## begin Input data

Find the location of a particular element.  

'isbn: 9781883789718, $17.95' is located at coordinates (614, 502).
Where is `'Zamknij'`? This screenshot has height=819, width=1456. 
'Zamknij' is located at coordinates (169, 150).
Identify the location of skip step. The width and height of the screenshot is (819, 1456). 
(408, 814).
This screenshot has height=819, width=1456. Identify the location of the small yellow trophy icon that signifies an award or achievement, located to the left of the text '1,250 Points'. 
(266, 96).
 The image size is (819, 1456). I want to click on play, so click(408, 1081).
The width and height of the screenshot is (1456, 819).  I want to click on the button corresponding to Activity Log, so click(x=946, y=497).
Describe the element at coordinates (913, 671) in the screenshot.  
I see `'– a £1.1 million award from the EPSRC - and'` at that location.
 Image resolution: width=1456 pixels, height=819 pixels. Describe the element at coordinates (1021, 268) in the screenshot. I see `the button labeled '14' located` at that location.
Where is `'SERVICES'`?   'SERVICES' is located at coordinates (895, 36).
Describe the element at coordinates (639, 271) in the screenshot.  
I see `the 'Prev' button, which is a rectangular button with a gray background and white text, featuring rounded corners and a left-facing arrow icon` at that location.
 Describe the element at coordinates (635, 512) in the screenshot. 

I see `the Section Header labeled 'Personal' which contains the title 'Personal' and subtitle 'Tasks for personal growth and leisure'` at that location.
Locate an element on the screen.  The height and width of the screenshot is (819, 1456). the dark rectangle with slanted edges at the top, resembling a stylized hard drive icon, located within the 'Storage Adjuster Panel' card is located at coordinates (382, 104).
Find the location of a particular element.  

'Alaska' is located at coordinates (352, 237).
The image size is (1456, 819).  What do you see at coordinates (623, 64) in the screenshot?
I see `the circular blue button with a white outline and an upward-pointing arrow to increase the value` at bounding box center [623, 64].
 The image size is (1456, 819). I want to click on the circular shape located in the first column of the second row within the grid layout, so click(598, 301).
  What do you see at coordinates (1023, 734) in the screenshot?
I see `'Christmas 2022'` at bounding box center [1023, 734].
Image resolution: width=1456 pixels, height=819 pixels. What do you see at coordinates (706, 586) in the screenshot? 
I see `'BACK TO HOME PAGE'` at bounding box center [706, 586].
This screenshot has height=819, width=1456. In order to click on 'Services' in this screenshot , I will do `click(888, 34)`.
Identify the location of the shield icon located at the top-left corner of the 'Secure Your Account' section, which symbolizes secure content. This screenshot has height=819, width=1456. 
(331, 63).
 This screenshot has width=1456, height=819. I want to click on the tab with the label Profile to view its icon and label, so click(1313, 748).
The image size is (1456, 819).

## end Input data

**Your goal**
Arrange the data above as a numbered list, one line per item, omitting all blank lines.

**Answer to this task**
1. Find the location of a particular element.  
2. 'isbn: 9781883789718, $17.95' is located at coordinates (614, 502).
3. Where is `'Zamknij'`? This screenshot has height=819, width=1456. 
4. 'Zamknij' is located at coordinates (169, 150).
5. Identify the location of skip step. The width and height of the screenshot is (819, 1456). 
6. (408, 814).
7. This screenshot has height=819, width=1456. Identify the location of the small yellow trophy icon that signifies an award or achievement, located to the left of the text '1,250 Points'. 
8. (266, 96).
9.  The image size is (819, 1456). I want to click on play, so click(408, 1081).
10. The width and height of the screenshot is (1456, 819).  I want to click on the button corresponding to Activity Log, so click(x=946, y=497).
11. Describe the element at coordinates (913, 671) in the screenshot.  
12. I see `'– a £1.1 million award from the EPSRC - and'` at that location.
13.  Image resolution: width=1456 pixels, height=819 pixels. Describe the element at coordinates (1021, 268) in the screenshot. I see `the button labeled '14' located` at that location.
14. Where is `'SERVICES'`?   'SERVICES' is located at coordinates (895, 36).
15. Describe the element at coordinates (639, 271) in the screenshot.  
16. I see `the 'Prev' button, which is a rectangular button with a gray background and white text, featuring rounded corners and a left-facing arrow icon` at that location.
17.  Describe the element at coordinates (635, 512) in the screenshot. 
18. I see `the Section Header labeled 'Personal' which contains the title 'Personal' and subtitle 'Tasks for personal growth and leisure'` at that location.
19. Locate an element on the screen.  The height and width of the screenshot is (819, 1456). the dark rectangle with slanted edges at the top, resembling a stylized hard drive icon, located within the 'Storage Adjuster Panel' card is located at coordinates (382, 104).
20. Find the location of a particular element.  
21. 'Alaska' is located at coordinates (352, 237).
22. The image size is (1456, 819).  What do you see at coordinates (623, 64) in the screenshot?
23. I see `the circular blue button with a white outline and an upward-pointing arrow to increase the value` at bounding box center [623, 64].
24.  The image size is (1456, 819). I want to click on the circular shape located in the first column of the second row within the grid layout, so click(598, 301).
25.   What do you see at coordinates (1023, 734) in the screenshot?
26. I see `'Christmas 2022'` at bounding box center [1023, 734].
27. Image resolution: width=1456 pixels, height=819 pixels. What do you see at coordinates (706, 586) in the screenshot? 
28. I see `'BACK TO HOME PAGE'` at bounding box center [706, 586].
29. This screenshot has height=819, width=1456. In order to click on 'Services' in this screenshot , I will do `click(888, 34)`.
30. Identify the location of the shield icon located at the top-left corner of the 'Secure Your Account' section, which symbolizes secure content. This screenshot has height=819, width=1456. 
31. (331, 63).
32.  This screenshot has width=1456, height=819. I want to click on the tab with the label Profile to view its icon and label, so click(1313, 748).
33. The image size is (1456, 819).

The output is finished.